-3

The JavaDoc for java.util.regex.Matcher.find() says:

Attempts to find the next subsequence of the input sequence that matches the pattern.

This method starts at the beginning of this matcher's region, or, if a previous invocation of the method was successful and the matcher has not since been reset, at the first character not matched by the previous match.

If the match succeeds then more information can be obtained via the start, end, and group methods.

This is not what it actually does. And after playing with it for a bit, I have some intuitions about what it actually does, but I wonder if the behavior is actually documented anywhere.

Some examples:

Pattern.compile("a|ad").matcher("ad").find() --> group() = "a"
Pattern.compile("ad|a").matcher("ad").find() --> group() = "ad"

Clearly, the subsequence a matches both patterns, but the second matcher skips over a and finds ad as the "next subsequence that matches the pattern".

Similarly, I think we can all agree that [abc]+ matches a single a, b, or c, but

Pattern.compile("[abc]+").matcher("ababab").find() --> group = "ababab"

which skips over the fact that a is a perfectly fine match for the pattern.

I think what's happening is that, given that the implementation is pattern-based, it's trying pieces of the pattern in some order. Thus a|ad matches a and ignores d, but ad|a does the opposite. [abc]+ greedily matches, even when it's looking for the next subsequence match.

So the question is, what should the JavaDoc say? It's not the longest subsequence that matches (see a vs ad), and it's not the first subsequence that matches (see ababab vs a). So what is this method actually doing, and is there a way to pin it down to a reasonable specification?

Note that I understand what is going on here. I'm simply pointing out that the behavior of this method doesn't match the JavaDoc and that it's not clear how you could fix the JavaDoc without explicitly describing the implementation of the method. find does not find "the next subsequence that matches the pattern". It finds a next subsequence that matches the pattern based not just on what strings match the pattern, but also how the pattern is constructed.

> _Listing_

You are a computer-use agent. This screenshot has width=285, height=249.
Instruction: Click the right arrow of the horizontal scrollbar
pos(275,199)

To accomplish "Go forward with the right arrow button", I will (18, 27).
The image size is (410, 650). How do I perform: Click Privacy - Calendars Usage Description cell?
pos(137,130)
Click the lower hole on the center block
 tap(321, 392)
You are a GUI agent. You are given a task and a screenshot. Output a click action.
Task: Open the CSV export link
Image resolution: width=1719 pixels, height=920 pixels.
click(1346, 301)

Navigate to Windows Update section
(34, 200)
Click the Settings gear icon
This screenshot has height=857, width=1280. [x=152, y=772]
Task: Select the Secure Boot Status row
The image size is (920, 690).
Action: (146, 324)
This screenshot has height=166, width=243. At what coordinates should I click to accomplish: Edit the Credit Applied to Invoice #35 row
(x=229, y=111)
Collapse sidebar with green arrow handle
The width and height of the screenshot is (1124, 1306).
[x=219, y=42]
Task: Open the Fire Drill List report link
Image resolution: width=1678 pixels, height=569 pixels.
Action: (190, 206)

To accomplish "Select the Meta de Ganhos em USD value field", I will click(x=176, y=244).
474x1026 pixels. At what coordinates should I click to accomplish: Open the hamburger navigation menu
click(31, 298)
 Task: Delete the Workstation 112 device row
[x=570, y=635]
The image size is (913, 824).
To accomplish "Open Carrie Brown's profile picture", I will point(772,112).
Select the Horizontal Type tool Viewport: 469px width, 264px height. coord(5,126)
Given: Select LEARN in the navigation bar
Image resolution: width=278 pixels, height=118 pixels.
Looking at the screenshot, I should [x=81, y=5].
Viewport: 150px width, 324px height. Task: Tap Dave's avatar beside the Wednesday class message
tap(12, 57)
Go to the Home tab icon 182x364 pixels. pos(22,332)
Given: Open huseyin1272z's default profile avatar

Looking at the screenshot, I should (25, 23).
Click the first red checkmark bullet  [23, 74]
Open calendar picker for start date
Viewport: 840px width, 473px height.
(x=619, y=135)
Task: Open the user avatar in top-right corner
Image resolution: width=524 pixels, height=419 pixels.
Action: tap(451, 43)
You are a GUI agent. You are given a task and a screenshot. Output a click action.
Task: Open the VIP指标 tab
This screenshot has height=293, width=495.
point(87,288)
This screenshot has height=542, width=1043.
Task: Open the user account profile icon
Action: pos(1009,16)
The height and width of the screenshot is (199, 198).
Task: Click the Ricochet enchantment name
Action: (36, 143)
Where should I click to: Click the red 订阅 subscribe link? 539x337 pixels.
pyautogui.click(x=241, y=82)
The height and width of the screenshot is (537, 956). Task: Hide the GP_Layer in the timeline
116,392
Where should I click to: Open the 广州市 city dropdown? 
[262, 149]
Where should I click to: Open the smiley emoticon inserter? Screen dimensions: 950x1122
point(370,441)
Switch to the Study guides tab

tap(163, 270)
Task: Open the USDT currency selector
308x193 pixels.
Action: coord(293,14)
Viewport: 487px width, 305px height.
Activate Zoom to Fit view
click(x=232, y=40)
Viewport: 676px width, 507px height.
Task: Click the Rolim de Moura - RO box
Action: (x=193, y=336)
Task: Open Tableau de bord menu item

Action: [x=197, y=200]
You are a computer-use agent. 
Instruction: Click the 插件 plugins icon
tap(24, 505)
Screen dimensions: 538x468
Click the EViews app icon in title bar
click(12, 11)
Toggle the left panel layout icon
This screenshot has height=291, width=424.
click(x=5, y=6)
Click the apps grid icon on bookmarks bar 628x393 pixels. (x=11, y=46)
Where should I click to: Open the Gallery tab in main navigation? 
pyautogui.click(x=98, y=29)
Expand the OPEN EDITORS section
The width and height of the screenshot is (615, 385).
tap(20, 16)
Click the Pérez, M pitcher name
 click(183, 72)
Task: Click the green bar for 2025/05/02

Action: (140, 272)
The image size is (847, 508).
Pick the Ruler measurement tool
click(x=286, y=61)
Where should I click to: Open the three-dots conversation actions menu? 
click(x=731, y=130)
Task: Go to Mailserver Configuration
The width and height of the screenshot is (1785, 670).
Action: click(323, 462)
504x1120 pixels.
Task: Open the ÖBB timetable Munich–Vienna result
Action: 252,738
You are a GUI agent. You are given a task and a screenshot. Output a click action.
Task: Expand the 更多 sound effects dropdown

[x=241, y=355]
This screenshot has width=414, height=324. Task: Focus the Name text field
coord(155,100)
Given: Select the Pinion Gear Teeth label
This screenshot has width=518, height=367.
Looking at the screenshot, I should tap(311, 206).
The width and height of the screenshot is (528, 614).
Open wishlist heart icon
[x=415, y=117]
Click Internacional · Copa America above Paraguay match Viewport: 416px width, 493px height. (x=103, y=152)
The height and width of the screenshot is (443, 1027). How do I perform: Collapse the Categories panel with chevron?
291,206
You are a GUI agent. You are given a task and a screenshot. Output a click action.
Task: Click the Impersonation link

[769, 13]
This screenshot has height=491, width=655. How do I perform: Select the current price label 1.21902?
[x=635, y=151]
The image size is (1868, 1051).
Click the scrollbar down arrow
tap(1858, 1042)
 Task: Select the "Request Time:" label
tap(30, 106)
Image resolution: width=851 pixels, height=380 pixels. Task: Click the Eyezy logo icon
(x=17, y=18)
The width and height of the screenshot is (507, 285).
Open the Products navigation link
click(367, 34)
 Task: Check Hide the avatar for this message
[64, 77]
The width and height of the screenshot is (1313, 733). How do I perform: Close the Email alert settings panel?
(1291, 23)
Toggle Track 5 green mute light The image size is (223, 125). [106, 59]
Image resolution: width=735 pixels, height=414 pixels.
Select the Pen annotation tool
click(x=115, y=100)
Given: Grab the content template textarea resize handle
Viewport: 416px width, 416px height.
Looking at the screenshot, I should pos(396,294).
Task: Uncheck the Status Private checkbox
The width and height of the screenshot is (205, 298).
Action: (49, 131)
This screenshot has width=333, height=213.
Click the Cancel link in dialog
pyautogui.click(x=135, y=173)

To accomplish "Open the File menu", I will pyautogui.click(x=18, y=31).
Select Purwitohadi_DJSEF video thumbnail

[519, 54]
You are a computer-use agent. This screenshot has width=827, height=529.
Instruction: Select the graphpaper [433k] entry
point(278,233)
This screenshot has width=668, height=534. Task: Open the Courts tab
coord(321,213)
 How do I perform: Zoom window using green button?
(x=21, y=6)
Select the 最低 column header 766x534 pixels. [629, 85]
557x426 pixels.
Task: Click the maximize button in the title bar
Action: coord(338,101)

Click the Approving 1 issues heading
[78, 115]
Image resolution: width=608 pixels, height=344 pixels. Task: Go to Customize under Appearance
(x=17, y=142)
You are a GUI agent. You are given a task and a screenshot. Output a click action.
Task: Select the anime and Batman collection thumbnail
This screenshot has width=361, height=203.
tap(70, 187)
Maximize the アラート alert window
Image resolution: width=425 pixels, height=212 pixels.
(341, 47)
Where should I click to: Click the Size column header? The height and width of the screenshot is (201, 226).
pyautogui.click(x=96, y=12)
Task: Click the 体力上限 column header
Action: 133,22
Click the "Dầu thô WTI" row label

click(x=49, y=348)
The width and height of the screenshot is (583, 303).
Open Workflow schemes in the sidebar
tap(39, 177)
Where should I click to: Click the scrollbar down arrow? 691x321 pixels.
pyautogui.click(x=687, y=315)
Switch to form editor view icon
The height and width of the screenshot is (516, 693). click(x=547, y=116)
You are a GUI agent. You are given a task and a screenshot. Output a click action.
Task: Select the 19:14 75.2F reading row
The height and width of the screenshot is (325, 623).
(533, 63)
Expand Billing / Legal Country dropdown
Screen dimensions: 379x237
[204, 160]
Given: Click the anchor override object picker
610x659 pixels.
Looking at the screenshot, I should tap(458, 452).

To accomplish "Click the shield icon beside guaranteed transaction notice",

> _Problem to work on_
Please repeat the Matcher.find() post word for word from "The JavaDoc for" up to and including "the previous match.".

> _Problem solution_
The JavaDoc for java.util.regex.Matcher.find() says:

Attempts to find the next subsequence of the input sequence that matches the pattern.

This method starts at the beginning of this matcher's region, or, if a previous invocation of the method was successful and the matcher has not since been reset, at the first character not matched by the previous match.